[Entries pointing to words and elements]
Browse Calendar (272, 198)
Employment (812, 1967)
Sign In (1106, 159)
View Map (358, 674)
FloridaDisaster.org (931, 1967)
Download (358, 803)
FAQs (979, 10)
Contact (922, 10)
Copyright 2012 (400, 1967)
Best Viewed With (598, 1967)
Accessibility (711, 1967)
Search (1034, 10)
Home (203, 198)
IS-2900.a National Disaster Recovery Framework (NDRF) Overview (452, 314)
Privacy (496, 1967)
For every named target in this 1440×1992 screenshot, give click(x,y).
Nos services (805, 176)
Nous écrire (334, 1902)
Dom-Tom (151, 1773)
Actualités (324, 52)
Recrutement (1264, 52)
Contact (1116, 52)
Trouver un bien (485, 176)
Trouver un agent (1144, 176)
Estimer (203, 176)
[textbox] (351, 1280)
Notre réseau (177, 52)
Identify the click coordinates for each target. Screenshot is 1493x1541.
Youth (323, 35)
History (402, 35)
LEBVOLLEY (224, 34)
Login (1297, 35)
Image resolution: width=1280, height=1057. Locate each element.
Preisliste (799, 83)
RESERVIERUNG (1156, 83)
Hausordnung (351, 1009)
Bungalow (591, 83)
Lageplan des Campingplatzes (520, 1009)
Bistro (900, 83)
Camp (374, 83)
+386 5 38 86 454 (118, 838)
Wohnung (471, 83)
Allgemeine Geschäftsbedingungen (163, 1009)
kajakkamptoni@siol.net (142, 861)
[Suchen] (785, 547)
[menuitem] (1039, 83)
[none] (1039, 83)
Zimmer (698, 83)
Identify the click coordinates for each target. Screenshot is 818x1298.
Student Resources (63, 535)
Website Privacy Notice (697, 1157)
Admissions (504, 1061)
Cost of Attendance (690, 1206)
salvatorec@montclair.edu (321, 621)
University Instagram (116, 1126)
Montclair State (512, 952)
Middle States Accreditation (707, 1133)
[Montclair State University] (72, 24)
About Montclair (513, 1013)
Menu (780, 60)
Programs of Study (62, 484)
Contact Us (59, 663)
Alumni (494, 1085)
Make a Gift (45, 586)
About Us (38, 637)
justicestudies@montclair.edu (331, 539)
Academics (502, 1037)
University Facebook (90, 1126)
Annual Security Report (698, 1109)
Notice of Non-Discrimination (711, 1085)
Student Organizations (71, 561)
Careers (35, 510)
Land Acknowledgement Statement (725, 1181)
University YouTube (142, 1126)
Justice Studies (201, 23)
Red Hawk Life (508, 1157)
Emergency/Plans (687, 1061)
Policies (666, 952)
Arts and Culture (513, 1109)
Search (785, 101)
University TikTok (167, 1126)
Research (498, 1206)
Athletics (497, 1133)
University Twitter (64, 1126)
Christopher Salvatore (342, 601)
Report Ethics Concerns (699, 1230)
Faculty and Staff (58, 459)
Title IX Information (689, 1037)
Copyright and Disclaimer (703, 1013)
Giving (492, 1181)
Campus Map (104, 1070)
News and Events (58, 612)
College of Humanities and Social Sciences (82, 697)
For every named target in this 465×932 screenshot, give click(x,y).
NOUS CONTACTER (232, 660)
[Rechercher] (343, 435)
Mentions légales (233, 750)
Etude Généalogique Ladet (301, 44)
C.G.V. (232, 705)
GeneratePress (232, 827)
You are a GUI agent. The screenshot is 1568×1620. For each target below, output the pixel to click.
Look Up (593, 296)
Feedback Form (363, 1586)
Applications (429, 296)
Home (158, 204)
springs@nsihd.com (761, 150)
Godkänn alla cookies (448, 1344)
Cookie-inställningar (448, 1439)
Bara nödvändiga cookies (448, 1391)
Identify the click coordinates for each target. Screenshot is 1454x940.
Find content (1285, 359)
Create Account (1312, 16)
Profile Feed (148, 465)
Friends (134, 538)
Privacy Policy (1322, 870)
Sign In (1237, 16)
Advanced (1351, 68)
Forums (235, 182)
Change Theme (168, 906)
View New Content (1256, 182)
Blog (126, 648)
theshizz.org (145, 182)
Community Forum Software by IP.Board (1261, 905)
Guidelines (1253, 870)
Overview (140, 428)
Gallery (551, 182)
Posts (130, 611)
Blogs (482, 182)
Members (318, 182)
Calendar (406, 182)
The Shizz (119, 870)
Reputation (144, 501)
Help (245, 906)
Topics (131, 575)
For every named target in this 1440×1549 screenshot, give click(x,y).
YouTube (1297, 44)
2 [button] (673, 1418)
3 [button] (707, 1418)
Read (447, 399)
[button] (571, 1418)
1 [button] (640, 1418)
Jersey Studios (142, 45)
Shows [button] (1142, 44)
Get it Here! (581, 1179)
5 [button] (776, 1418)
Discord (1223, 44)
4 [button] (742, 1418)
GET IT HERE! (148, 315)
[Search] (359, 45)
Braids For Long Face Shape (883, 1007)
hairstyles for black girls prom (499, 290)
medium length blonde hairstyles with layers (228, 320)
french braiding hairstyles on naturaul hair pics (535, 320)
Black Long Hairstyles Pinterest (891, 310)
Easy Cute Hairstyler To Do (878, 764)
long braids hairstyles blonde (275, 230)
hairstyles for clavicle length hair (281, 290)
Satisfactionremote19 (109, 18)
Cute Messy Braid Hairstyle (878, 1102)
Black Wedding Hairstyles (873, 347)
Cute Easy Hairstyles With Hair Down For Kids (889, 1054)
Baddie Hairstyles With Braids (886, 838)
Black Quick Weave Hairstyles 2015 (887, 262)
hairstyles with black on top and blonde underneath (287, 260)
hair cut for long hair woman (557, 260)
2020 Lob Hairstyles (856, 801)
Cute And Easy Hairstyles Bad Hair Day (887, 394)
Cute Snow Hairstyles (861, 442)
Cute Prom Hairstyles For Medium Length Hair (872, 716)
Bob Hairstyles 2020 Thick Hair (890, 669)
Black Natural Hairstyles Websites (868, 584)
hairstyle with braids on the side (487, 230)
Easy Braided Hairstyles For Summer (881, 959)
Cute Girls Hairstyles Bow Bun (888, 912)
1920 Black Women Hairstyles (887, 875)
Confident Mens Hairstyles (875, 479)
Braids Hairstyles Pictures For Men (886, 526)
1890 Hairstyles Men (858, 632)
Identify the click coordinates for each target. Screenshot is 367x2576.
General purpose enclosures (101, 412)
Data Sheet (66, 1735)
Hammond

__What the task asks__:
Print the lines of the material from the one containing "Giving (492, 1181)" through the one containing "Mentions légales (233, 750)", both included, reproducing each line exactly.

__Result of this task__:
Giving (492, 1181)
Campus Map (104, 1070)
News and Events (58, 612)
College of Humanities and Social Sciences (82, 697)
For every named target in this 465×932 screenshot, give click(x,y).
NOUS CONTACTER (232, 660)
[Rechercher] (343, 435)
Mentions légales (233, 750)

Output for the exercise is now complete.